De l’innocent coupable à l’enfant criminel : de la préservation de l’ordre moral à la mise en place d’un nouvel ordre économique
A l’aube de la grande industrie, la bourgeoisie de l’époque, doutant de la capacité de la famille ouvrière à assurer dans les meilleurs conditions – hygiéniques et morales – la reproduction de la force de travail, met en place des équipements, soit caritatifs soit publics. Les « filles perdues » sont placées dans les institutions religieuses, pour être rééduquées à grands coups de repentance et de pénitence… L’adoption de la loi de 1841 sur le travail des enfants fixe la durée de travail selon des tranches d’age : 10 heures pour les enfants de 8 à 10 ans – 12 h pour les enfants de 10 à 14 ans – 13h pour les 14 à 16 ans dans les manufactures. C’est une erreur de croire que les jeunes ouvriers ne reçoivent aucune instruction dans les fabriques. Sous le précepte « un travail continu est le meilleur garant d’une bonne conduite », ils y prennent l’habitude du travail, de l’ordre et de l’obéissance.

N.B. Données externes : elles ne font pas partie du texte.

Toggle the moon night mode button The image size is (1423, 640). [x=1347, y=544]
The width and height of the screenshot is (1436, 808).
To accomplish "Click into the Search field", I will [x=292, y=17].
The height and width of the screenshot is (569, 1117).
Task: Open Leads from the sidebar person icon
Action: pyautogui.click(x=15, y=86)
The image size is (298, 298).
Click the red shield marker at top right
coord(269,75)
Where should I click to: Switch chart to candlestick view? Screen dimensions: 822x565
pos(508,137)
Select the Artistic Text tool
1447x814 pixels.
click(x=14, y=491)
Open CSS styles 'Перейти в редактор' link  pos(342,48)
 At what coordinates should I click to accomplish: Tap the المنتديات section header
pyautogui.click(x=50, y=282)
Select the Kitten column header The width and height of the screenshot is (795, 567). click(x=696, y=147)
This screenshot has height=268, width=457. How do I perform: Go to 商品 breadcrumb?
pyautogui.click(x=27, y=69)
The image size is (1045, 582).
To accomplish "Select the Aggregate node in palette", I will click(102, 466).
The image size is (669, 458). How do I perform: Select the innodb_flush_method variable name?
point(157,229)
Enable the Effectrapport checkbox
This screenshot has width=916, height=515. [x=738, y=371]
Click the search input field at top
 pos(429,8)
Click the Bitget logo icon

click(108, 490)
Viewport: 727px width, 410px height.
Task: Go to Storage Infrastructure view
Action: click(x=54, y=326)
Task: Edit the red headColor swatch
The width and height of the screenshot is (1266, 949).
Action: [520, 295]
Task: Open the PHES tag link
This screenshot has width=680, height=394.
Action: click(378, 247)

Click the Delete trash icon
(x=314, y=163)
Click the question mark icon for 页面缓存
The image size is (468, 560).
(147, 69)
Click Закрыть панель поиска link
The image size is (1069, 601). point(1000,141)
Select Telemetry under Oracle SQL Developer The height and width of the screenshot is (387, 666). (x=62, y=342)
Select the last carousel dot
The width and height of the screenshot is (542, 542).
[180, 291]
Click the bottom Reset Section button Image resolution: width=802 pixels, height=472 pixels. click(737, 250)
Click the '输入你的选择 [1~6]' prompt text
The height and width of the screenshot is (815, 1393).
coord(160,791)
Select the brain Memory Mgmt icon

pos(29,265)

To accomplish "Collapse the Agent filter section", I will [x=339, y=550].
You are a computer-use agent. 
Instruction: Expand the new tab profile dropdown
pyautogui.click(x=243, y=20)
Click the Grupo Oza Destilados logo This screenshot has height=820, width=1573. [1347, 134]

Dans les mêmes années ce sera aussi la loi Guizot sur l’instruction primaire. Ces deux lois d’encadrement de la jeunesse participent à la stratégie des manufacturiers qui désignaient comme un foyer d’immoralité l’espace exigu de la famille ouvrière. On parle à cette période « d’innocents coupables » et on associe guérison et punition.
Le vagabondage et le chapardage sont d’autant plus réprimés que ces pratiques viennent entraver l’industrialisation forcée de la France. La première guerre mondiale verra un début de défaite de la classe ouvrière. L’assaut prolétarien des années 1920 et la grande crise économique modifieront la volonté du législateur. Aux yeux de la société, « l’innocent coupable » devient « l’enfant criminel ». Jusqu’au milieu des années 1930, la politique répressive à l’égard des enfants va se poursuivre avec la mise en place des colonies pénitentiaires et des bagnes pour enfants. Durant cette période, le travail va être un élément important de la peine : il s’agit d’en faire une nouvelle forme de subordination, dont le capitalisme industriel a besoin pour asseoir sa domination. On assiste simplement à un retour de la conception des manufacturiers du dix-neuvième siècle.
En 1934, suite à des campagnes de presse vigoureuses, l’opinion publique soutient les mineurs en révolte de la colonie pénitentiaire de Belle-Ile. Le regard de l’opinion change de nouveau : ces enfants ne sont plus seulement menaçants, ils sont aussi victimes.
Le pétainisme « fera école » pour créer une France Nouvelle : camps de jeunesse, encadrement dans la perspective d’ une jeunesse saine qui croit en l’avenir du pays. Dans les écoles des cadres de la République (1), la formation est assurée par des catholiques de gauche et des membres d’organisations ouvrières pacifiées sous la botte allemande. Ces cadres resteront en place jusqu’à leur retraite. L’expérience des camps de jeunesse (sur le modèle pétainiste) restera pendant longtemps un modèle « d’éducation populaire ».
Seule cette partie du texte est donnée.